© Patek Philippe
This is Patek Philippe's current micro-rotor automatic movement.
Calibre 240 is a venerable but respected watch movement, dating back to 1977. It uses a micro rotor for automatic winding to keep the movement as thin as possible, and thus serves as a platform for many complications in Patek Philippe's range of thin watches. To this end, most Cal. 240 movement variations omit a seconds hand. The thinnest Cal. 240 movements are just 2.53 mm thick (2.4 mm as measured by some), while even most more-complicated models are under 4 mm. The largest and thickest model in the family, Cal. 240 LU CL C, uses a special 38 mm plate and is 6.81 mm thick, quite an anomaly in this family.
Like most movements from the 1970's, Cal. 240 beats at a leisurely 21,600 A/h. This contributes to its respectable power reserve, up to 48 hours, but requires careful tuning to maintain accuracy. This is accomplished with Patek's well-known and respected two-spoke Gyromax balance which has eight internal weights for adjustment.
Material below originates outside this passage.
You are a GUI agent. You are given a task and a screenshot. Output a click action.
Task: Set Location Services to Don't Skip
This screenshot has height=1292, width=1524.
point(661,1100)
Calibre 240 has the distinction of de-throning one of the longest-running and most-loved watch movements of the century, Patek Philippe's Cal. 27-460. This full-rotor automatic movement lasted in production from 1960 until 1985, when the thin aspect and proven mechanics of Cal. 240 finally pushed it to retirement. The fact that Cal. 240 remains actively in use today in many of Patek Philippe's watches is telling Between this movement and Cal. 27-460 (itself closely related to the original automatic movement, Cal. 12-600 AT), these two movement designs have powered Patek Philippe's high-end automatic watches for over 60 years!
In 2000, Patek Philippe launched an Advanced Research project to develop next-generation watch components. One major area of development was silicon escapements and balance wheels, both of which were used in a special variant of this movement, Cal. 240 Q Si. As implied, this reference includes a perpetual calendar, moon phase, and 24 hour display as on the 240 Q, but adds some novel high-tech components:
- The GyromaxSi balance wheel is an hourglass-shaped balance composed of silicon and gold weights, replacing the traditional wheel.
- The escapement wheel and anchor are constructed of silicon.
- The Spiromax hairspring is also constructed of silicon.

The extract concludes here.